[Start of Attachment]

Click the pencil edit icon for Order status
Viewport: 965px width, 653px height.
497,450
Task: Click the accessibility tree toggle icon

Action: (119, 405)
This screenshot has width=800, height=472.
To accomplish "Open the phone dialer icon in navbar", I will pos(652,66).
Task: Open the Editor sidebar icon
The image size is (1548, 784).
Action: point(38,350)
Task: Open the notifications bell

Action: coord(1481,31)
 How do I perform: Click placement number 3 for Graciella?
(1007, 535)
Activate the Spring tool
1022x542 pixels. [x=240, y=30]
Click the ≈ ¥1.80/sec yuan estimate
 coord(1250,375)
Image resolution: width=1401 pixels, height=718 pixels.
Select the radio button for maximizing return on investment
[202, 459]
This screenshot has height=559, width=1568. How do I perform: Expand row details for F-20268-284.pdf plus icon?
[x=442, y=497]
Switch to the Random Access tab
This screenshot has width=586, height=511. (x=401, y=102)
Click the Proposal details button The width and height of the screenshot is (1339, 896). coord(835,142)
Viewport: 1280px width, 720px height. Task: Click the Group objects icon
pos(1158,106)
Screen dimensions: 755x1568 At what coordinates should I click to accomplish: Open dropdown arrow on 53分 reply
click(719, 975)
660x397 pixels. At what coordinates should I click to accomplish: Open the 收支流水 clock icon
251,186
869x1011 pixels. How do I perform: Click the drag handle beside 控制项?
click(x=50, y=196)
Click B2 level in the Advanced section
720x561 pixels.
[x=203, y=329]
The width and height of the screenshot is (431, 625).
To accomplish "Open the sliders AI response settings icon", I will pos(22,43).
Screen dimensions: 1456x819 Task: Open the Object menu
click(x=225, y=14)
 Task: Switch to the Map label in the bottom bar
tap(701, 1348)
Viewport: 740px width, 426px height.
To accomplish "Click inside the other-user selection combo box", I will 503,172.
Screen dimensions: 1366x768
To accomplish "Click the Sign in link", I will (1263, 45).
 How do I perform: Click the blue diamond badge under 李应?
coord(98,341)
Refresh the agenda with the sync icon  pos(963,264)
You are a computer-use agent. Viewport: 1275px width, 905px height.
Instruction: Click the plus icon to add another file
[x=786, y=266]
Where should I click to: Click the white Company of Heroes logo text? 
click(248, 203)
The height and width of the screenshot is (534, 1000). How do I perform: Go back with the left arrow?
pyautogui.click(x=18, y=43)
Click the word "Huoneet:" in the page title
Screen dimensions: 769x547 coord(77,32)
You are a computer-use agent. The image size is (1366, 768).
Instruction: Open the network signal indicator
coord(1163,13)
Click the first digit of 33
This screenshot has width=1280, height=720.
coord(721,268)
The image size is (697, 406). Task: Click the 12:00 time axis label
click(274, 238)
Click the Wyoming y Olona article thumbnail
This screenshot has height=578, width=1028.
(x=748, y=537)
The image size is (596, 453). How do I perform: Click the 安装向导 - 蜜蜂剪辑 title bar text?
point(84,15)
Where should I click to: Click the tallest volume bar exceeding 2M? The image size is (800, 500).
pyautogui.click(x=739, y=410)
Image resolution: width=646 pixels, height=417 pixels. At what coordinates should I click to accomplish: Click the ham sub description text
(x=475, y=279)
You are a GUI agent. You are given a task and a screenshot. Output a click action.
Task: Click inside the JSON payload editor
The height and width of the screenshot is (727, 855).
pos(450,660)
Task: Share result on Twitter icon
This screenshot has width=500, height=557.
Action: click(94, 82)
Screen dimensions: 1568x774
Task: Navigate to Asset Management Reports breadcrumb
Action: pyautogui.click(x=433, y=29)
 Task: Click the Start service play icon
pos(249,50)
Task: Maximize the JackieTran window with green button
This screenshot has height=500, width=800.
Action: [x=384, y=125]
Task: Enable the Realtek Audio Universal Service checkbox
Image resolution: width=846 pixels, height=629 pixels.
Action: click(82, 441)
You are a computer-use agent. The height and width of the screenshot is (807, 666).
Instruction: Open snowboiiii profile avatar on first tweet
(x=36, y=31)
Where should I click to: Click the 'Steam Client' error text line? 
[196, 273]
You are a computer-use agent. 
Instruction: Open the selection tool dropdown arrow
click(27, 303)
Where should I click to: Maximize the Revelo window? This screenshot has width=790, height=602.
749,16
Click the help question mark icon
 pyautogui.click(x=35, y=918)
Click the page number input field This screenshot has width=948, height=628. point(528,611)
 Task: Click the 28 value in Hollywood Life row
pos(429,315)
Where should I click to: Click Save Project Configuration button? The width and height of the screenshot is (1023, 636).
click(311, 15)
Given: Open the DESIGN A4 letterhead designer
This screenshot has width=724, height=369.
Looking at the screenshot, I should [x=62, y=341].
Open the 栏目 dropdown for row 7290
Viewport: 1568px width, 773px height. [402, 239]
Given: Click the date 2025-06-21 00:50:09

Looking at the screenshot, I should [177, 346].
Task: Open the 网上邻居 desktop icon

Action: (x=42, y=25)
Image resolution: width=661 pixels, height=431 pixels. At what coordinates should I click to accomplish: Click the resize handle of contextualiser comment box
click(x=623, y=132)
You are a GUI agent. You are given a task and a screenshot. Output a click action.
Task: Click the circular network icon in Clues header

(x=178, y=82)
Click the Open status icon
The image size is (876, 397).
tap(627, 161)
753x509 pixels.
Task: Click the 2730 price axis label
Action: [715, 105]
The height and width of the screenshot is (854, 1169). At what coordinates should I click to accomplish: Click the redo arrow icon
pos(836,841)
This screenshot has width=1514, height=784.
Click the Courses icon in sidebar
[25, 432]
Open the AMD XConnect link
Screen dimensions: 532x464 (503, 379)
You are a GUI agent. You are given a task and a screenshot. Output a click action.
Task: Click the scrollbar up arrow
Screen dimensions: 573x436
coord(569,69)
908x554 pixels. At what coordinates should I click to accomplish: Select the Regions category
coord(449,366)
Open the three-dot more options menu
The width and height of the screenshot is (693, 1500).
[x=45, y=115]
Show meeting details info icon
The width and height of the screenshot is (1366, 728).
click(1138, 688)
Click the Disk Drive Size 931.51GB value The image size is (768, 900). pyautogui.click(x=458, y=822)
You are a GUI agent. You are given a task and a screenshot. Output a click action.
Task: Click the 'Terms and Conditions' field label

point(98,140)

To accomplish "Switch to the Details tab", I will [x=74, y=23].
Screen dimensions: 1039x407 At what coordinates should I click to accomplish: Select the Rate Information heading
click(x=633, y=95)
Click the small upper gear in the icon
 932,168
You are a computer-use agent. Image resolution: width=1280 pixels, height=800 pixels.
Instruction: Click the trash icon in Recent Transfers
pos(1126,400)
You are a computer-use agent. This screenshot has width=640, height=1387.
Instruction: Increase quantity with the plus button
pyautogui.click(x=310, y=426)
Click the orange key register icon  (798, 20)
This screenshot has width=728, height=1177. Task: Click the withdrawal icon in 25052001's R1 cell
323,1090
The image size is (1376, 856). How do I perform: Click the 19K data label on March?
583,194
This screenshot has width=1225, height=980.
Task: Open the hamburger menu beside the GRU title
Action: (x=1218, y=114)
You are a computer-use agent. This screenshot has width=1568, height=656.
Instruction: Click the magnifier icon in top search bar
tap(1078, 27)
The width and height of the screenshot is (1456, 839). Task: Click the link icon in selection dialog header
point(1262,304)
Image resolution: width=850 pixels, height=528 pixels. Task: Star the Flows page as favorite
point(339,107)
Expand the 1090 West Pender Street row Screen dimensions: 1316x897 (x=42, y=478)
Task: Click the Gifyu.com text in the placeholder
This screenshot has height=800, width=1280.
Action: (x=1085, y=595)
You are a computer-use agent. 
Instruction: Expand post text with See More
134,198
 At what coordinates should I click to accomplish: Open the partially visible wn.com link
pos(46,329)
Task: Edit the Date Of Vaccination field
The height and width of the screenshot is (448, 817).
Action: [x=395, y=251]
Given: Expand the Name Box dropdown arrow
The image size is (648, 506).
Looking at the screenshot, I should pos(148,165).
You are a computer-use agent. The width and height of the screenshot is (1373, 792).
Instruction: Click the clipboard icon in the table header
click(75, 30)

[End of Attachment]

WORK REQUIRED>
Please return every line from the first one in the records above down to the line containing "This screenshot has width=800, height=472.", including both, exactly as written and nothing more.

ANSWER TO THIS TASK>
Click the pencil edit icon for Order status
Viewport: 965px width, 653px height.
497,450
Task: Click the accessibility tree toggle icon

Action: (119, 405)
This screenshot has width=800, height=472.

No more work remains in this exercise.